Daughter coming in from college next week. Planning to hit either New Smyrna or Playalinda day before or day after Thanksgiving. Of course looking for Pomps. They'll be five of us so hoping to snag a cooler full of Pomps and Whiting and maybe a black or red drum or two. Seeing the water temp has dramatically decreased thinking the best bet is Playalinda.


----------



## smacks fanatic (Oct 16, 2010)

best of luck to you my man... at least someone is fishing


----------



## DVO (Mar 22, 2004)

Big Ed,

I fished today - no pomps yet, but blue are everywhere, but who know 3 weeks from now. I like PlayALinda better, I never caught a pomp up there near Ponce inlet area.


----------



## The Crew (Jul 8, 2007)

Thanks DVO. I'm starting to lean towards New Smyrna with the intent to hit linda in December.


----------



## S.S.Tupperware (Nov 17, 2008)

Fair bite in Bethune yesterday, but shut off once the tide turned, micro whiting, cats, drum... where are the damn sand fleas... I hate using dead shrimp...


----------



## DVO (Mar 22, 2004)

I agreed - at least with flea, you rarely got blue to bite. Only fish that target flea are POMPS.


----------



## liteliner (Nov 10, 2010)

Sup guys. Im a Florida Newbie fresh from southern Cali. Looking to fish tomorrow and will most likely hit up Playalinda for some blues or New Smyrna off that little jetty at the Dunes.

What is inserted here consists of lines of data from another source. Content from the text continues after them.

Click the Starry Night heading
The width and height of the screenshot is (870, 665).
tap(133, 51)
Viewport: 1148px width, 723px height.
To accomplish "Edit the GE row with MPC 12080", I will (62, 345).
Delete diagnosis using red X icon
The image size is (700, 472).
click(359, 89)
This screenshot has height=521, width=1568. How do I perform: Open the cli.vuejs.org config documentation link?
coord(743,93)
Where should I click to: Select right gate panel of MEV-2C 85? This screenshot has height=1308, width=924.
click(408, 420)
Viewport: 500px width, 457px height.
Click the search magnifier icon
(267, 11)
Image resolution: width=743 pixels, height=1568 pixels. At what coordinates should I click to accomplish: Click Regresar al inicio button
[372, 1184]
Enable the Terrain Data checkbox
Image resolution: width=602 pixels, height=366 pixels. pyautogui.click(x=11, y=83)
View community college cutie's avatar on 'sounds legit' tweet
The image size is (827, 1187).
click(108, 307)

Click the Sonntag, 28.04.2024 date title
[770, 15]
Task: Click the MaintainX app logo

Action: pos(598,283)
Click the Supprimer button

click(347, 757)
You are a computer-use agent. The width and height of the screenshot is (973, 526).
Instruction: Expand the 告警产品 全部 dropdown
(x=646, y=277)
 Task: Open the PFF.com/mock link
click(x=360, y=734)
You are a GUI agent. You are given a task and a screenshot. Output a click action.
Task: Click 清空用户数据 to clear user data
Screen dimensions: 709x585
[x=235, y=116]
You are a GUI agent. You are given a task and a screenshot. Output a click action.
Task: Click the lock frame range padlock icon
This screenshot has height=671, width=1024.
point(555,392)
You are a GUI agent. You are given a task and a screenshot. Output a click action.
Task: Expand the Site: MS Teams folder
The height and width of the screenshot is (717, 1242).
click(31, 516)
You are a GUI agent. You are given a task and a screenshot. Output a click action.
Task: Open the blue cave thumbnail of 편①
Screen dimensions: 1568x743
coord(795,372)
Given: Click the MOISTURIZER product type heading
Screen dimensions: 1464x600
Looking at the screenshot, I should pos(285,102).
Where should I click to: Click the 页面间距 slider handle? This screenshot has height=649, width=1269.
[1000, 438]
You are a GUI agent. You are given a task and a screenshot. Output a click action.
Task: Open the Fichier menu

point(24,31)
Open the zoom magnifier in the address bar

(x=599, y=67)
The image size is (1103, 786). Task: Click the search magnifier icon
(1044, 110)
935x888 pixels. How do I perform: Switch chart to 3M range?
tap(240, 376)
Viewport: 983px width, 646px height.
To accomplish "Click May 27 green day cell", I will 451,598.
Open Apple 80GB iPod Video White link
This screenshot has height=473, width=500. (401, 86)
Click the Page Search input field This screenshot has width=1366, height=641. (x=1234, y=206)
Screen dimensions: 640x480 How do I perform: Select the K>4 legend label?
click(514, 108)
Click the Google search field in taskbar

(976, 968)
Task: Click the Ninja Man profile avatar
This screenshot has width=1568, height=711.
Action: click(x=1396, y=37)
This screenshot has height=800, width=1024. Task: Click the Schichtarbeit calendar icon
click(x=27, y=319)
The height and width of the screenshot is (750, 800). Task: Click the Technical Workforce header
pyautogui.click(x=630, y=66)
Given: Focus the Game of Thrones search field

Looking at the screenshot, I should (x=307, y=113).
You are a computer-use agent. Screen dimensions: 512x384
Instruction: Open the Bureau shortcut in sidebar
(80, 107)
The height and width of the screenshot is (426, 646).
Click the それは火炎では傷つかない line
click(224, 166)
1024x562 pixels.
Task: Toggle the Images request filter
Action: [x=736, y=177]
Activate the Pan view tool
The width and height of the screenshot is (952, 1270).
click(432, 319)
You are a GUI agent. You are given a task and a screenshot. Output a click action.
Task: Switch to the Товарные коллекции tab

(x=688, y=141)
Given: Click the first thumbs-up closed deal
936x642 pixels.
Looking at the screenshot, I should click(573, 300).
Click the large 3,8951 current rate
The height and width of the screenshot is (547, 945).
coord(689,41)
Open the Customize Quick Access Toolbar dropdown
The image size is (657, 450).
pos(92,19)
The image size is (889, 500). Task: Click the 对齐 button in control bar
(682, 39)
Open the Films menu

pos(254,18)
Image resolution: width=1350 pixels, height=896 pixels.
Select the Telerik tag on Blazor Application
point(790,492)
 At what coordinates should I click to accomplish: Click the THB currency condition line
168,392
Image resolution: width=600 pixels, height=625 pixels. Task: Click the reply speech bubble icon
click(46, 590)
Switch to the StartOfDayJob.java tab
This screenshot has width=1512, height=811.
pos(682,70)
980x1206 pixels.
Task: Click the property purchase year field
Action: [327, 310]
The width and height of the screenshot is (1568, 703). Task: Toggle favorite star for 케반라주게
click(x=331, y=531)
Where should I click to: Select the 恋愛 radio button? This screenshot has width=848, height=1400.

Look out for my first report...


----------



## S.S.Tupperware (Nov 17, 2008)

Good luck!!! but not just Pomps reds whiting, BD, sheep head, just not as many blues... but lets not forget cats sting rays, and the ever present:beer: Bonnet heads...


----------



## The Crew (Jul 8, 2007)

My understanding is that fleas become impossible to find from Oct through the winter.


----------



## AIRBORNE (Aug 29, 2010)

Any updates from this past weekend during the heavy surf?


----------



## The Crew (Jul 8, 2007)

AIRBORNE said:


> Any updates from this past weekend during the heavy surf?


Have not heard any updates from that neck of the woods other than the blues have been thick.


----------



## Jigmaster (Apr 3, 2006)

*I*

Would lean toward Bethune.


----------